Abstract
Antimicrobial resistance remains a significant global and One Health threat, owing to the diminishing effectiveness of antibiotics against rapidly evolving multidrug-resistant bacteria, and the limited innovative research towards the development of new antibiotic therapeutics. In this article, we present the whole-genome sequence data of Proteus mirabilis-MN029 obtained from highly accurate long-read PacBioⓇ HiFi technology.
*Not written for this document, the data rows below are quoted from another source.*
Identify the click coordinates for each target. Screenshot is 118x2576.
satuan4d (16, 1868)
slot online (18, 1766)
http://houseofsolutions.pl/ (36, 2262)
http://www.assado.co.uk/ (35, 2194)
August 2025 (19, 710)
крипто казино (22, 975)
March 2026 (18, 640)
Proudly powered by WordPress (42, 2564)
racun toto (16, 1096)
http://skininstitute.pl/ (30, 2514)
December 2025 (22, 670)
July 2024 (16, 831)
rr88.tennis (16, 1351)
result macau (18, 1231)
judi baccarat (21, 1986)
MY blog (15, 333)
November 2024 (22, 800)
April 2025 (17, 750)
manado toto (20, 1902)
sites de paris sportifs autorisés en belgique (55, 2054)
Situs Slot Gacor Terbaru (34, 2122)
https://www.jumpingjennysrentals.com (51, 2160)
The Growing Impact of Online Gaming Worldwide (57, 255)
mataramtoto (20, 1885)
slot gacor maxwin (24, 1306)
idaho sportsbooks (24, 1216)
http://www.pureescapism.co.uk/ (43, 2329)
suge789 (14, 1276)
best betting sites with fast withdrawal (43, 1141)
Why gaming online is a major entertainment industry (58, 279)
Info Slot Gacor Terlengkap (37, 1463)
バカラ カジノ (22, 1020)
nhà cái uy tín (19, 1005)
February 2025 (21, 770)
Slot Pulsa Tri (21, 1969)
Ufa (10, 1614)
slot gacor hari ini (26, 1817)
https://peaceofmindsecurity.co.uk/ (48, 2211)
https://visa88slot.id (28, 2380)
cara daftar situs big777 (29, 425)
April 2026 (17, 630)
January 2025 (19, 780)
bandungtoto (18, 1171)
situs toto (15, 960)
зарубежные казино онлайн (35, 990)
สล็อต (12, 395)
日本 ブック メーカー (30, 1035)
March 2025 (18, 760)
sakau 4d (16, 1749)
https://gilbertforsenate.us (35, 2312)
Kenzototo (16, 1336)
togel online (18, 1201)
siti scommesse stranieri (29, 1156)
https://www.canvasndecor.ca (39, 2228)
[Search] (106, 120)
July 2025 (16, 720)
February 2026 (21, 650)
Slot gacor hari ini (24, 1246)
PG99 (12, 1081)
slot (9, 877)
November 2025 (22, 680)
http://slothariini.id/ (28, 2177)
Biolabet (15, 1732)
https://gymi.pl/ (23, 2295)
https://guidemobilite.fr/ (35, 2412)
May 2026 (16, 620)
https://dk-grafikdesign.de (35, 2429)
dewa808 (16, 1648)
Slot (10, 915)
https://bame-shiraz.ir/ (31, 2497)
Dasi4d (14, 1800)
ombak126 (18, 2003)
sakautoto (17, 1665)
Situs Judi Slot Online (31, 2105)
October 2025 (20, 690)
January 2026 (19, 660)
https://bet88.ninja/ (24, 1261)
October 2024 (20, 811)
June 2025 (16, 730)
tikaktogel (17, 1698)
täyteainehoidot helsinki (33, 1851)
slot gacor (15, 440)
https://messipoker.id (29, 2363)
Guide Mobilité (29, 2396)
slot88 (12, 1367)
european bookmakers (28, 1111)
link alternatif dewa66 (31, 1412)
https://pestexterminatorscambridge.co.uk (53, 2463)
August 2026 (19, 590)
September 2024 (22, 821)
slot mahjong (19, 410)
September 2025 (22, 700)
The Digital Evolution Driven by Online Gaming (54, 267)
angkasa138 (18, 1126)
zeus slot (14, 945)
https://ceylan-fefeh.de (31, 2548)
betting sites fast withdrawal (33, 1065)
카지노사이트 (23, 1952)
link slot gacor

The antibacterial activities of the selected African native plant species were also evaluated using the disk diffusion method. Acquired antibiotic resistance genes and chromosomal mutations corresponding to antibiotics of clinical importance were identified from genomic data. Using ethlyl acetate as solvent, Pterocarpus angolensis leaf extracts showed the most promising antibacterial effects against Proteus mirabilis-MN029. These datasets will be useful for future experimental research aimed at designing new antibacterial drugs from plant extracts that are effective alone or in combination with existing antibiotics to overcome multidrug-resistance mechanisms.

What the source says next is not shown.